**DATA TO EXAMINE**
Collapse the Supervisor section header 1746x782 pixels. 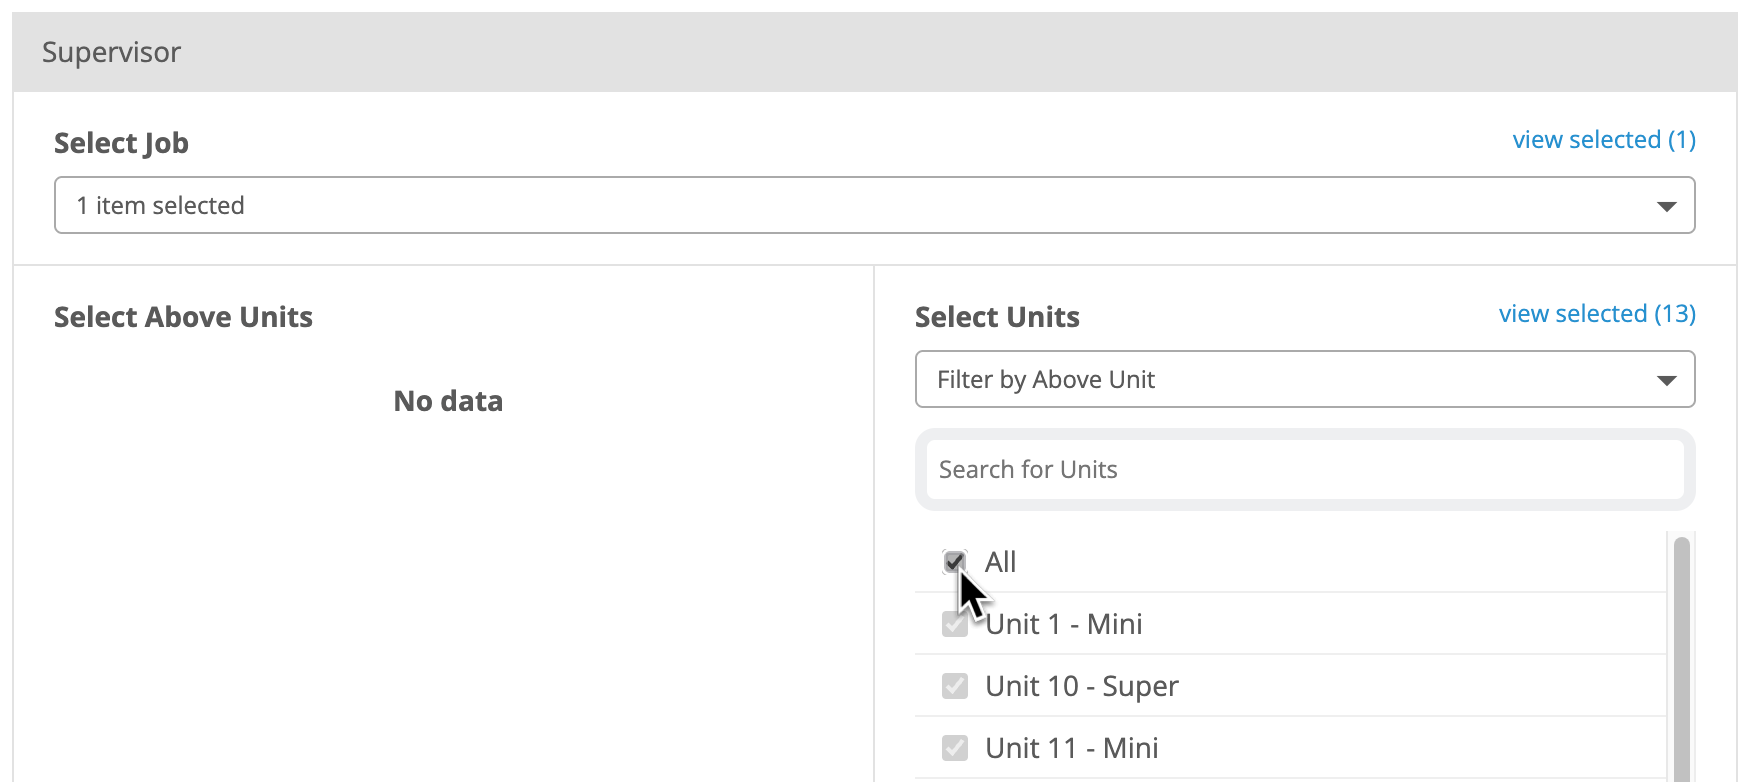[874, 52]
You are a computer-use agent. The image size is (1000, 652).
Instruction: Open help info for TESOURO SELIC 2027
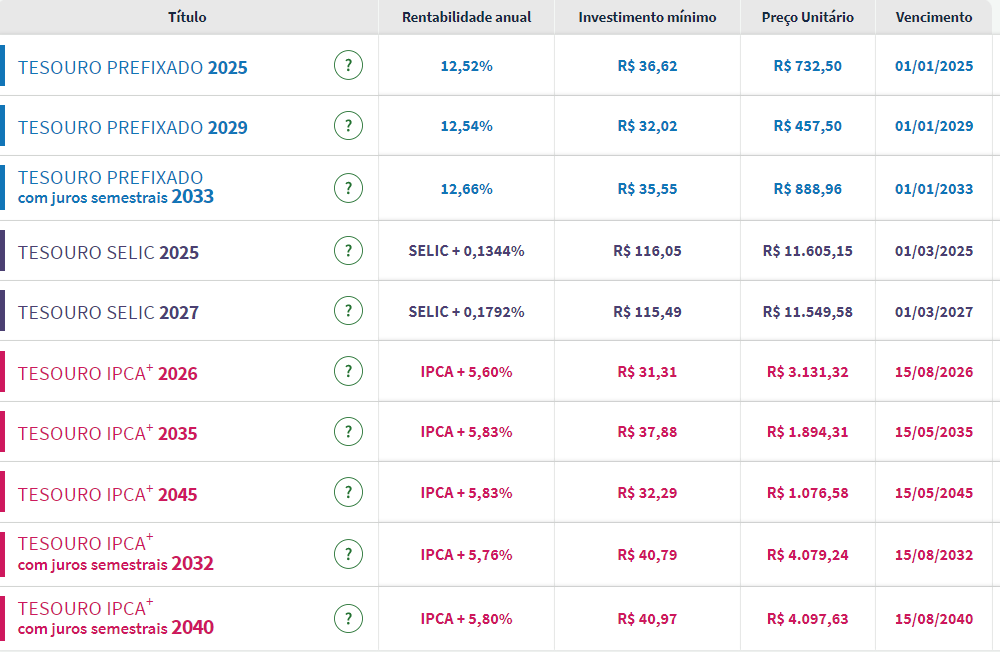(x=348, y=310)
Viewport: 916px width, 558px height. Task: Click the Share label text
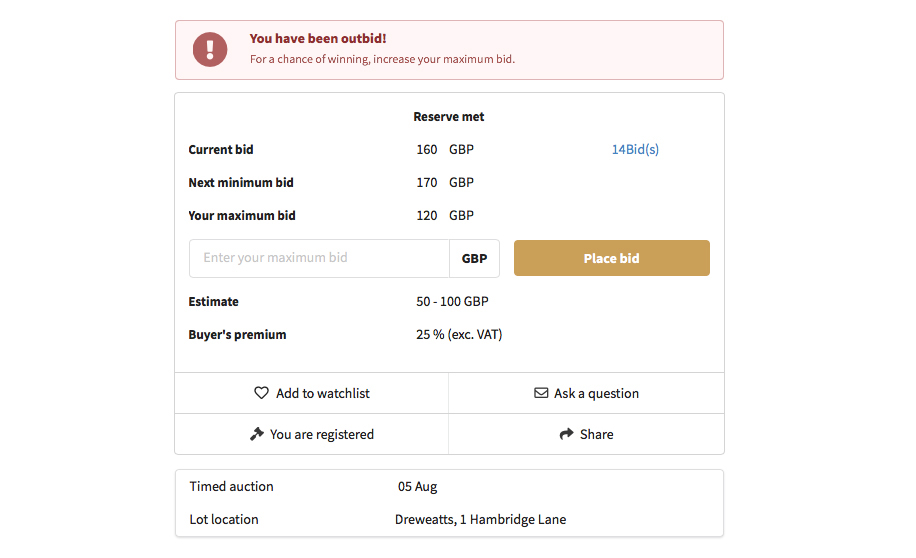click(596, 434)
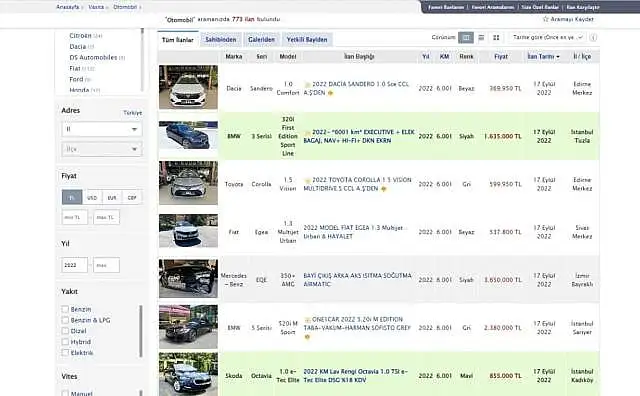640x396 pixels.
Task: Switch to the Sahibinden tab
Action: pos(221,40)
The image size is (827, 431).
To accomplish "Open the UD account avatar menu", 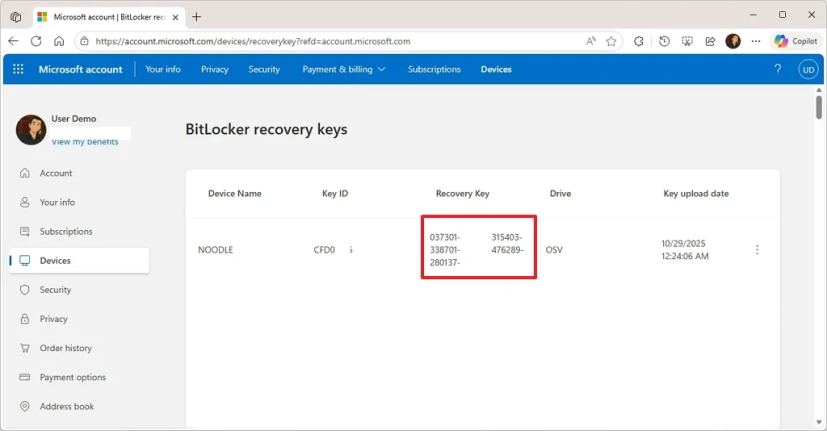I will point(807,69).
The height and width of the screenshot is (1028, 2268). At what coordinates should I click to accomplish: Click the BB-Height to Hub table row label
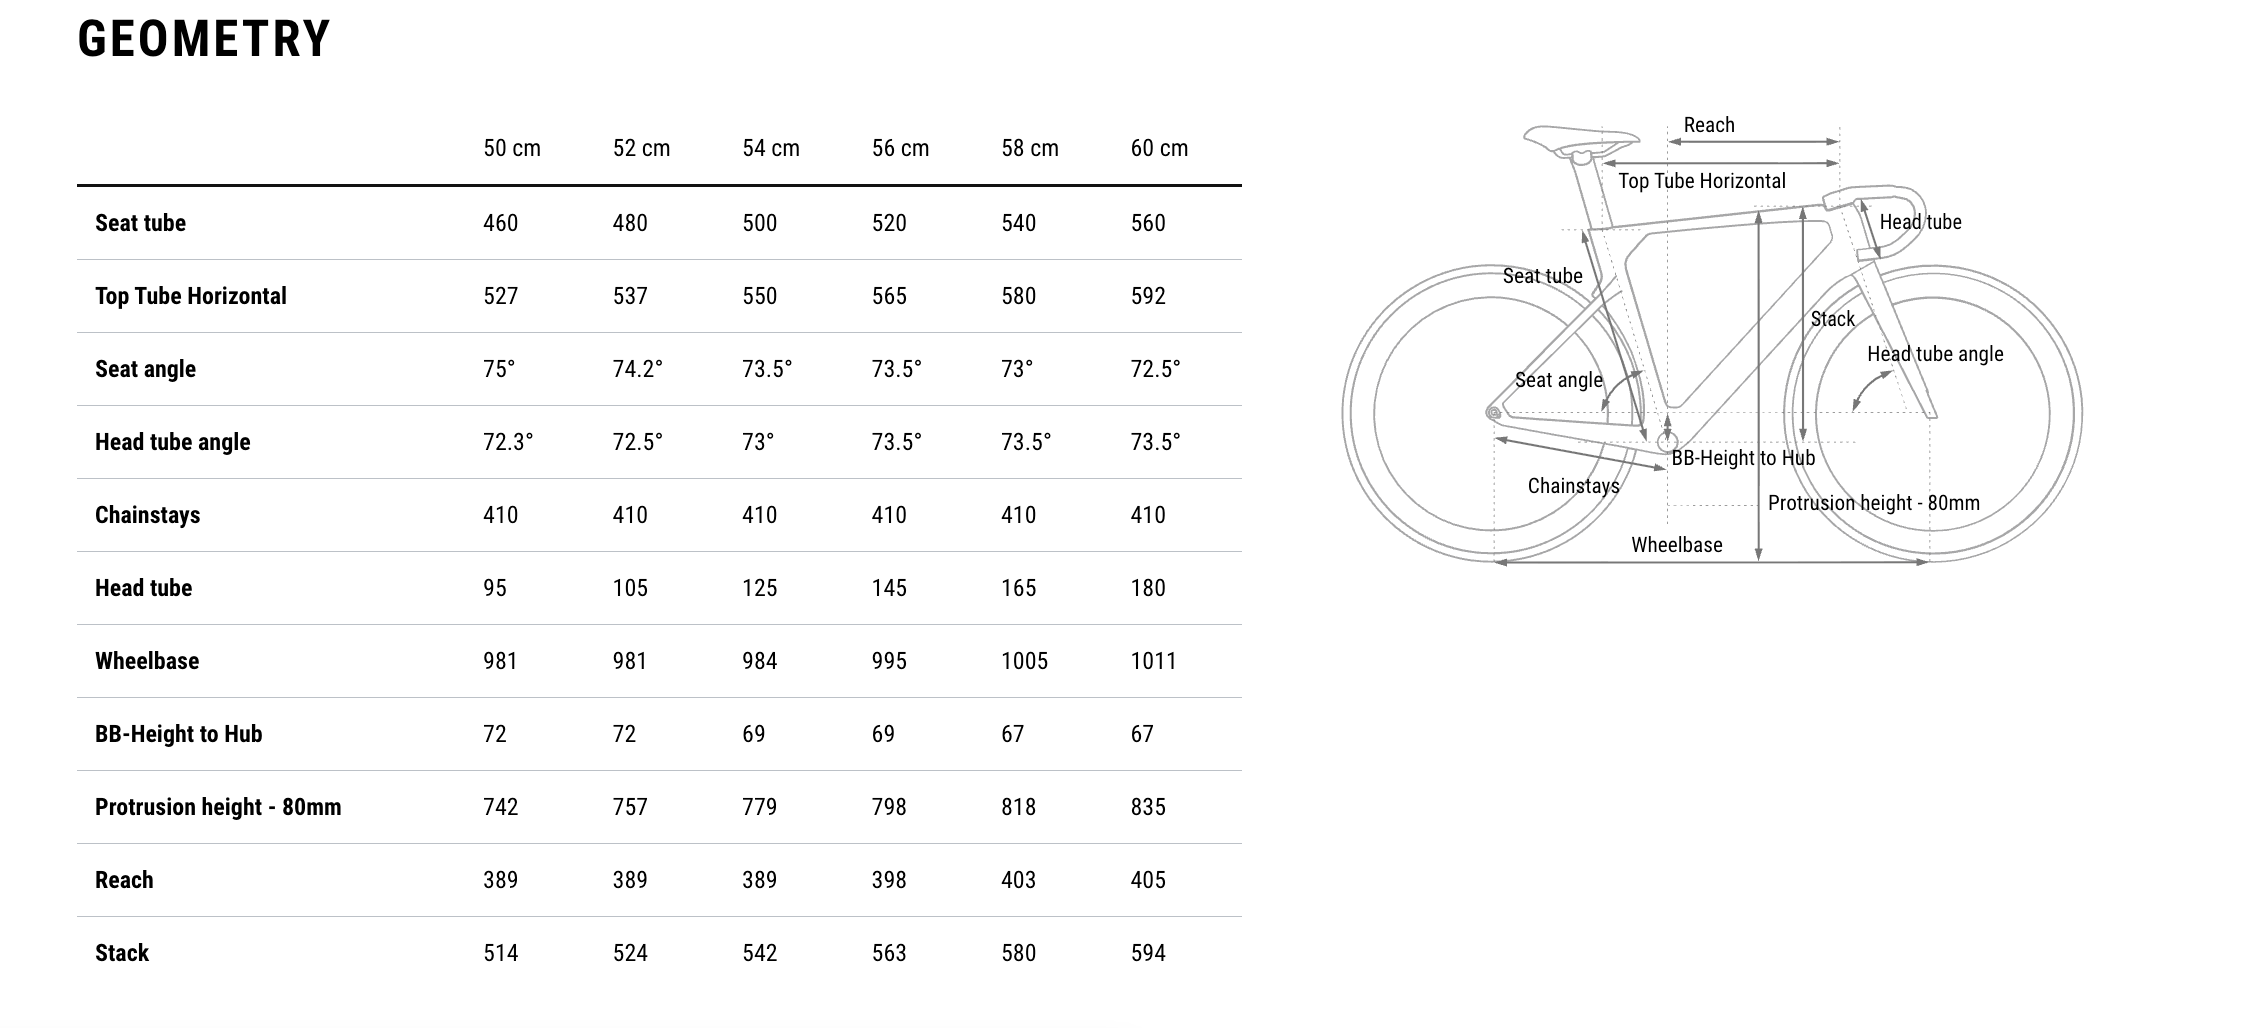pyautogui.click(x=178, y=734)
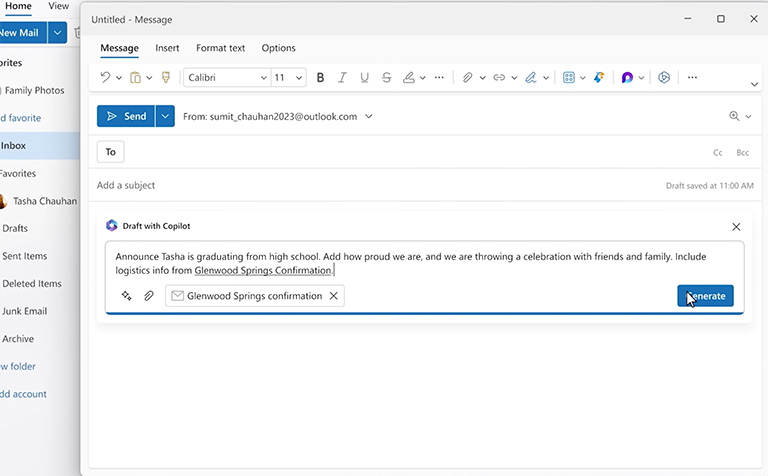
Task: Click the Attach file paperclip in ribbon
Action: [466, 77]
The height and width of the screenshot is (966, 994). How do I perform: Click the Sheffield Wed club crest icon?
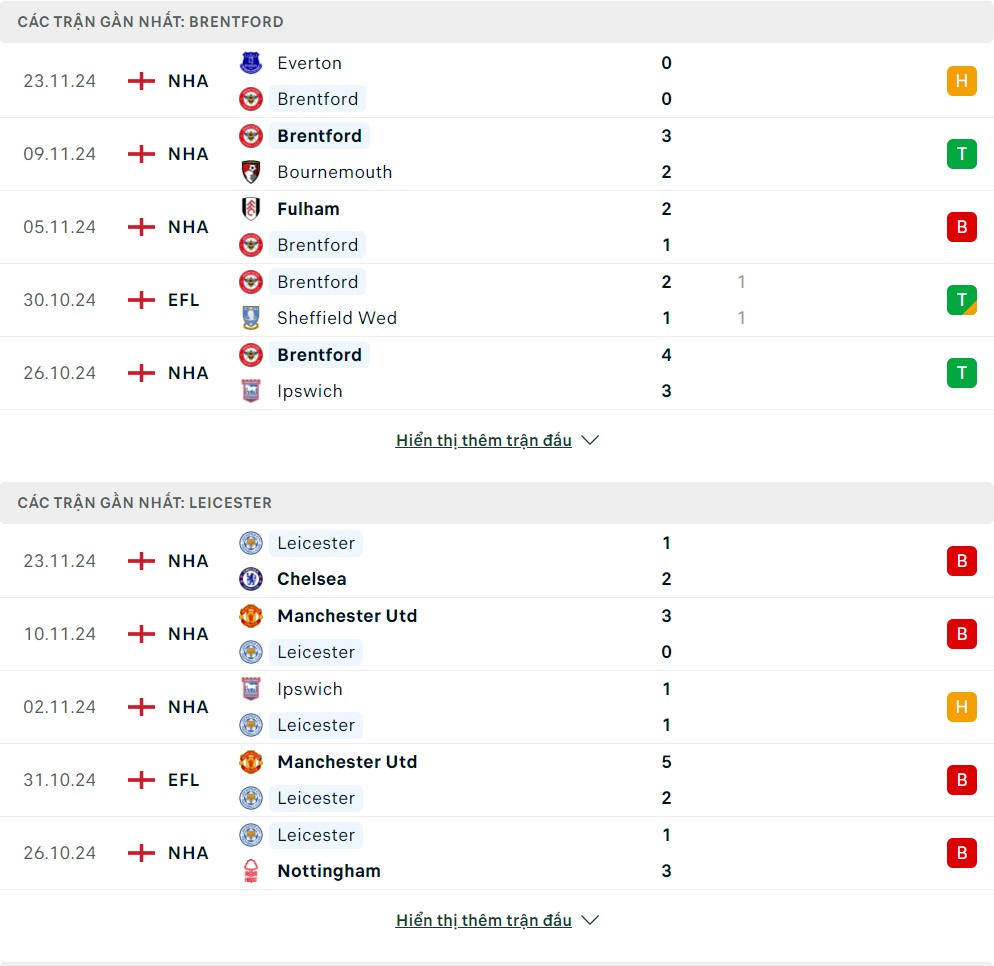click(x=251, y=318)
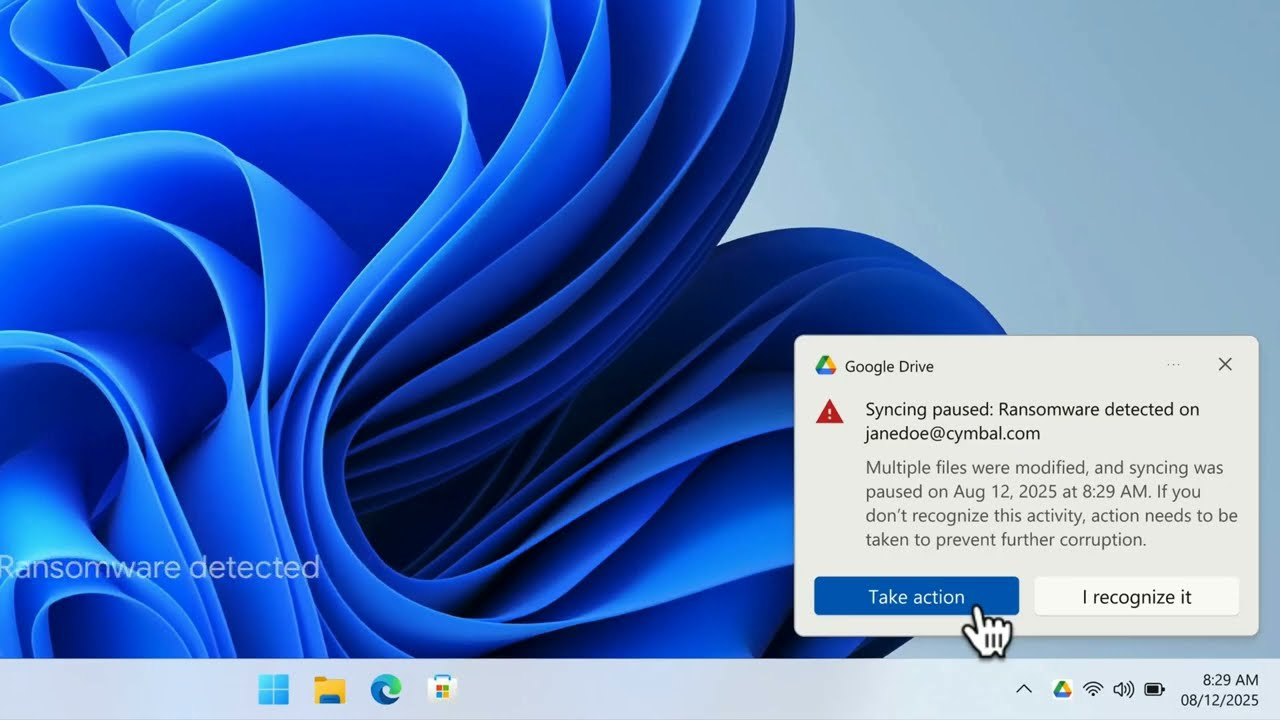This screenshot has width=1280, height=720.
Task: Dismiss the Google Drive notification with X
Action: click(x=1225, y=364)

**EXERCISE REQUIREMENTS**
Search the records above for the string "size". Copy every line that contains it.

**RESPONSE AREA**
You are a computer-use agent. The image size is (1000, 652).
The image size is (827, 431).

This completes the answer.